* EXCERPT PROVIDED
___
# ex7_pca.m

# ===== Part 1: Load Example Dataset  =====

In [1]:
# used for manipulating directory paths
import os

# Scientific and vector computation for python
import numpy as np

# Import regular expressions to process emails
import re

# Plotting library
import matplotlib.pyplot as plt
from mpl_toolkits.mplot3d import Axes3D
import matplotlib as mpl

# Optimization module in scipy
from scipy import optimize

# will be used to load MATLAB mat datafile format
from scipy.io import loadmat

# tells matplotlib to embed plots within the notebook
%matplotlib inline

**Principal Component Analysis**  
In this exercise, we will use principal component analysis (PCA) to perform dimensionality reduction. we will first experiment with an example 2D dataset to get intuition on how PCA works, and then use it on a bigger dataset of 5000 face image dataset.

**Example Dataset**   
To help us understand how PCA works, we will first start with a 2D dataset which has one direction of large variation and one of smaller variation. The cell below will plot the training data, also shown in here:

In this part of the exercise, we will visualize what happens when we use PCA to reduce the data from 2D to 1D. In practice, we might want to reduce data from 256 to 50 dimensions, say; but using lower dimensional data in this example allows us to visualize the algorithms better.

In [None]:
# Load the dataset into the variable X 
data = loadmat(os.path.join('Data', 'C:\\Users\\nomaniqbal\\Downloads\\notebook\\HomeworkMl\\mlclass-ex7-jin\\ex7data1.mat'))
X = data['X']

#  Visualize the example dataset
plt.plot(X[:, 0], X[:, 1], 'bo', ms=10, mec='k', mew=1)
plt.axis([0.5, 6.5, 2, 8])
plt.gca().set_aspect('equal')
plt.grid(False)

# ===== Part 2: Principal Component Analysis =====

**Implementing PCA**  
In this part of the exercise, we will implement PCA.  
PCA consists of two computational steps:  

Compute the covariance matrix of the data.
Use SVD (in python we use numpy's implementation np.linalg.svd) to compute the eigenvectors $U_1, U_2, U_n$ These will correspond to the principal components of variation in the data.
First, we should compute the covariance matrix of the data, which is given by:
$\Sigma = \frac{1}{m} X^T X$

where $X$ is the data matrix with examples in rows, and $m$ is the number of examples. Note that $\Sigma$ is a $n \times n$ matrix and not the summation operator.

After computing the covariance matrix, we can run SVD on it to compute the principal components. In python and numpy (or scipy), we can run SVD with the following command: U, S, V = np.linalg.svd(Sigma), where U will contain the principal components and S will contain a diagonal matrix. Note that the scipy library also has a similar function to compute SVD scipy.linalg.svd. The functions in the two libraries use the same C-based library (LAPACK) for the SVD computation, but the scipy version provides more options and arguments to control SVD computation. In this exercise, we will stick with the numpy implementation of SVD.

Complete the code in the following cell to implemente PCA.

In [None]:
def pca(X):

    # Useful values
    m, n = X.shape

    # We need to return the following variables correctly.
___
* LIST OF TASKS
1/ Please answer these questions about the PCA notebook:
(a) How many face images are in the bigger dataset?
(b) Which library's SVD implementation does the exercise stick with?
(c) What C-based library do the numpy and scipy SVD functions both use?
2/ Output the part of the PCA notebook between "Compute the covariance matrix of the data." and "the summation operator.", inclusive.

* DATASET RECORDS
___
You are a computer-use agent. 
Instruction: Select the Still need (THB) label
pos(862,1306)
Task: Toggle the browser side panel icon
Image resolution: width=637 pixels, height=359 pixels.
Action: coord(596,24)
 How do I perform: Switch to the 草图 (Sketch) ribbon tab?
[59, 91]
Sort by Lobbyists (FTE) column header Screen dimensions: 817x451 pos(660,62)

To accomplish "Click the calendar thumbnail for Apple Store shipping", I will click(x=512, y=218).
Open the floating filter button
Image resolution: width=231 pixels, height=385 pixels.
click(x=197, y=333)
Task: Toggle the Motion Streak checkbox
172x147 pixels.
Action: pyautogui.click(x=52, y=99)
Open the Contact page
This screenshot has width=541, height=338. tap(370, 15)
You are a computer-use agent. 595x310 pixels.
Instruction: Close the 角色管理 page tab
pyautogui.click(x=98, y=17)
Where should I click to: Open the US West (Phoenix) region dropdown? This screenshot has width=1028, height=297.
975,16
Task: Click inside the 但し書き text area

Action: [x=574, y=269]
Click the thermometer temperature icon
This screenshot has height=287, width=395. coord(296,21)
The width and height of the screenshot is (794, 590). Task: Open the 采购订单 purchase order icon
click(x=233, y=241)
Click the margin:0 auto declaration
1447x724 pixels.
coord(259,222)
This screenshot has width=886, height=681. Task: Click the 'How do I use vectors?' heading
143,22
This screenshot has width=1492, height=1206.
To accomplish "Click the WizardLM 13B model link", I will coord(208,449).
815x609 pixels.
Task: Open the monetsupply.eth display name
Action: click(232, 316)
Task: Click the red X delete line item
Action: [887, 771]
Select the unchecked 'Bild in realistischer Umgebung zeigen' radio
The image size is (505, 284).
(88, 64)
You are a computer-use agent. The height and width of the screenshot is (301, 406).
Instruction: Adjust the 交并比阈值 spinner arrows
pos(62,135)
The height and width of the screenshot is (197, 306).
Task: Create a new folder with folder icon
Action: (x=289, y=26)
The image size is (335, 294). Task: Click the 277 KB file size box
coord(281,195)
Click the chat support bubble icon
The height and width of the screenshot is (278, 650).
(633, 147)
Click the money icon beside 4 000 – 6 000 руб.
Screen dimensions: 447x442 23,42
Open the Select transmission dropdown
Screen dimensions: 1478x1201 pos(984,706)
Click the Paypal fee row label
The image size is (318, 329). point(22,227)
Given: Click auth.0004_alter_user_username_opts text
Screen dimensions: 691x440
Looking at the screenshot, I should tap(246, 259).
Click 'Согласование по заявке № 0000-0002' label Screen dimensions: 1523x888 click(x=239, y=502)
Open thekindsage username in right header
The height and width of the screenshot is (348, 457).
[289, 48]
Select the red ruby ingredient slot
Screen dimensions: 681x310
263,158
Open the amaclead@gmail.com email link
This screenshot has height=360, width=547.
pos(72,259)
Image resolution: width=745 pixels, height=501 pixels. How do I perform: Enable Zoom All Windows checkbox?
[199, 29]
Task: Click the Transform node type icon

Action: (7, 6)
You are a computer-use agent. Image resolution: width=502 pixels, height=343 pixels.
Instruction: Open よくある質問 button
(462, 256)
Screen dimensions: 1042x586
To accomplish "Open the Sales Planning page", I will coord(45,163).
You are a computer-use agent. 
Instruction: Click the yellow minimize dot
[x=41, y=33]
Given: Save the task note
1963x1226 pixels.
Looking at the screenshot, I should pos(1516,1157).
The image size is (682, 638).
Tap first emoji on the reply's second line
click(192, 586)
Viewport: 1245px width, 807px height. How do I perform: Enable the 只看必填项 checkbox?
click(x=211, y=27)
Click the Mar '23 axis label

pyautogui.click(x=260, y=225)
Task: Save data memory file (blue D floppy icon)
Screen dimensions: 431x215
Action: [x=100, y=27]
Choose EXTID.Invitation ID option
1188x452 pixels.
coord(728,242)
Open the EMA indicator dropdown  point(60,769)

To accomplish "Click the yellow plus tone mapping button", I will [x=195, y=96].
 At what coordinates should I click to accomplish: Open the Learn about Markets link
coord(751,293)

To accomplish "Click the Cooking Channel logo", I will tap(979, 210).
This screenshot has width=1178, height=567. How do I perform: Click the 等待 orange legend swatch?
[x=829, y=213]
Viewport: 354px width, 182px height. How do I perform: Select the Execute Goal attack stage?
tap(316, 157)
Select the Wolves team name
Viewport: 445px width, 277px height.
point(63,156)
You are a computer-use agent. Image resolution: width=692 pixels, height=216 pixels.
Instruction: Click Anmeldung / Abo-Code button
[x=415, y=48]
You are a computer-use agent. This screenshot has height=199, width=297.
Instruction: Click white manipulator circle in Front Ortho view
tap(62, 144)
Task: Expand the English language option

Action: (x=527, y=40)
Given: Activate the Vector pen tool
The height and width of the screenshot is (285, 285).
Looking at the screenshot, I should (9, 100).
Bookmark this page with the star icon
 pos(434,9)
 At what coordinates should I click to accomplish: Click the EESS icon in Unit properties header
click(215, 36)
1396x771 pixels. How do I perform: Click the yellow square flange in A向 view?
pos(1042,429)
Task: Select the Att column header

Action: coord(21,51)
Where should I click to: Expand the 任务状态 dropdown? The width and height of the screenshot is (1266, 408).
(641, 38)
___
* THE SOLUTIONS
1/
(a) 5000
(b) numpy
(c) LAPACK

2/
Compute the covariance matrix of the data.
Use SVD (in python we use numpy's implementation np.linalg.svd) to compute the eigenvectors $U_1, U_2, U_n$ These will correspond to the principal components of variation in the data.
First, we should compute the covariance matrix of the data, which is given by:
$\Sigma = \frac{1}{m} X^T X$

where $X$ is the data matrix with examples in rows, and $m$ is the number of examples. Note that $\Sigma$ is a $n \times n$ matrix and not the summation operator.